Melón: «Aunque este año no se acertó del todo con la vacuna de la gripe, no significa que sea inocua»

La gran incidencia de la enfermedad durante esta temporada puede deberse a la escasa presencia de rinovirus desde septiembre

Ó. PANDIELLO OVIEDO.

Aunque ya está remitiendo en toda la región, la gripe ha dejado quince muertos a sus espaldas desde que comenzó la epidemia y unas tasas de afectados de récord. No en vano, en su punto de máxima incidencia, la gripe dejó 735 casos por cada 100.000 habitantes, algo nunca visto en los últimos diez años. Analizando cuidadosamente el virus que ha atacado al Principado, se concluye que hubo numerosos problemas con la variante B de la gripe y, más concretamente, con su cepa 'Yamagata'. «También es verdad que vemos mucha incidencia del 'Yamagata' porque igual las otras se están controlando con las vacunas. Aunque no se acertó con la vacuna del todo, esto no significa que sea inocua», sostiene Melón.

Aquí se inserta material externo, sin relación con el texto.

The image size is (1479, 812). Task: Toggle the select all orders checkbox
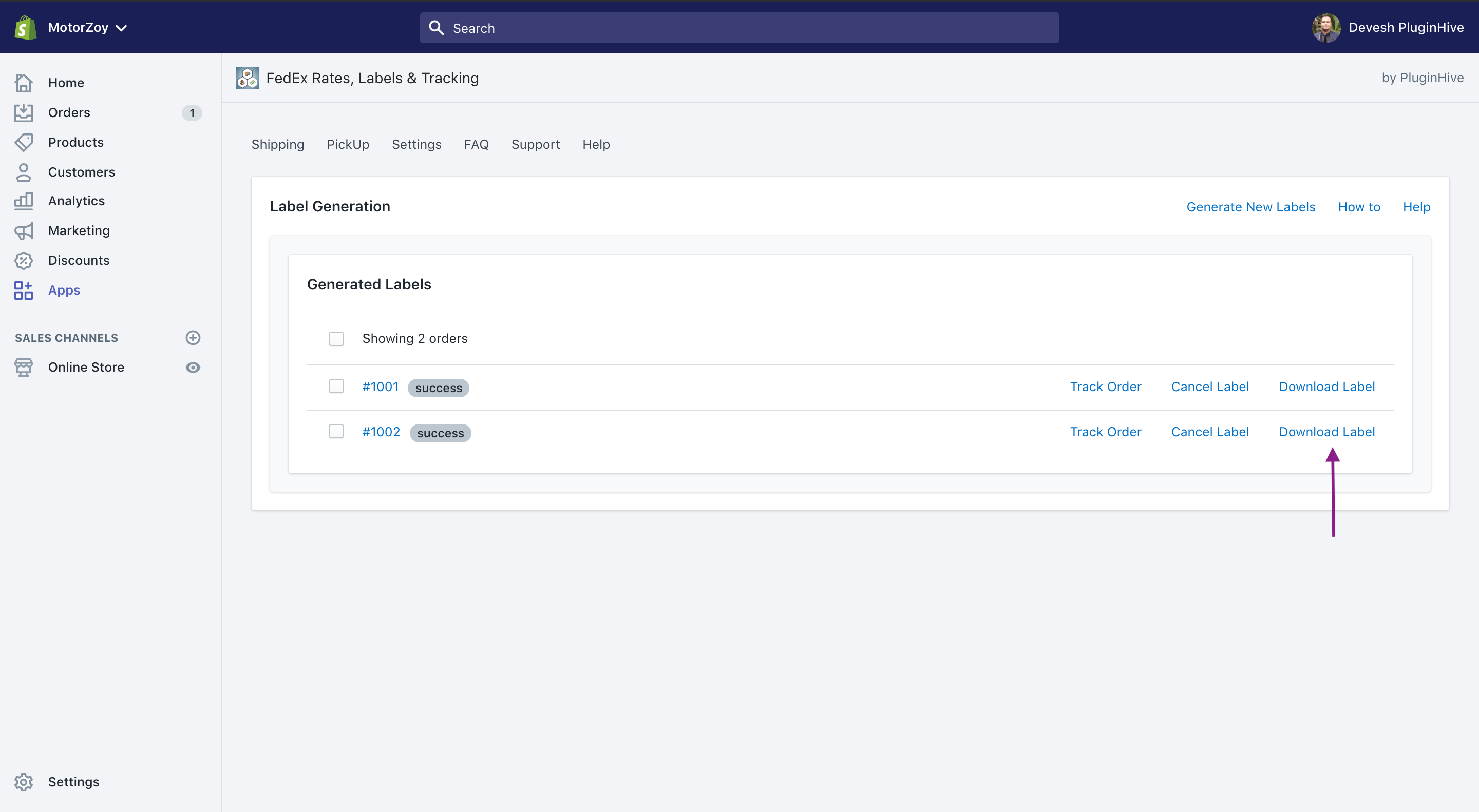click(x=337, y=338)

De esta forma, aunque el virus B Yamagata no esté recogido en la vacuna, las demás cepas se parecen notablemente, por lo que vacunarse siempre ayuda a «hacer que los casos no sean tan grandes y a controlar los efectos secundarios». A la hora de analizar las causas, Melón explica que «la A es más fácil de transmitir y la B te puede dar más problemas puntuales». ¿Y por qué este repunte anómalo? «Pues no hay un diagnóstico certero para ello».

Una de las circunstancias que más ha llamado la atención de los profesionales de Virología del HUCA al analizar las muestras de este año alude directamente al rinovirus, que suele aparecer en septiembre y que, la gran mayoría de las veces, se confunde con la gripe. «Es su gran emuladora: sus síntomas son iguales pero dura mucho menos y te deja mucho menos tirado», explica. Sin embargo, durante el último trimestre de 2017, apenas se registraron casos de rinovirus antes de la notable aparición de la gripe.

¿Puede haber influido una cosa en la otra? Responde el jefe de Virología: «Puede ser, nosotros creemos que sí. La relación entre los virus es relevante. Llevamos dos o tres años viendo este tipo de cosas. Yo creo que hay relación entre ellas, es ecología pura y dura. Si no viene el rinovirus una temporada tienes un campo fantástico para expandirte. Si vas quitando contrincantes de en medio, los que queden crecerán más», argumenta.

Ante el golpeo de la gripe, por tanto, solo queda reposo y paciencia. «Y tratar de airearse un poco. De todas formas, como dice un compañero, la gripe te dura una semana si la tratas y siete días si no la tratas», zanja entre risas.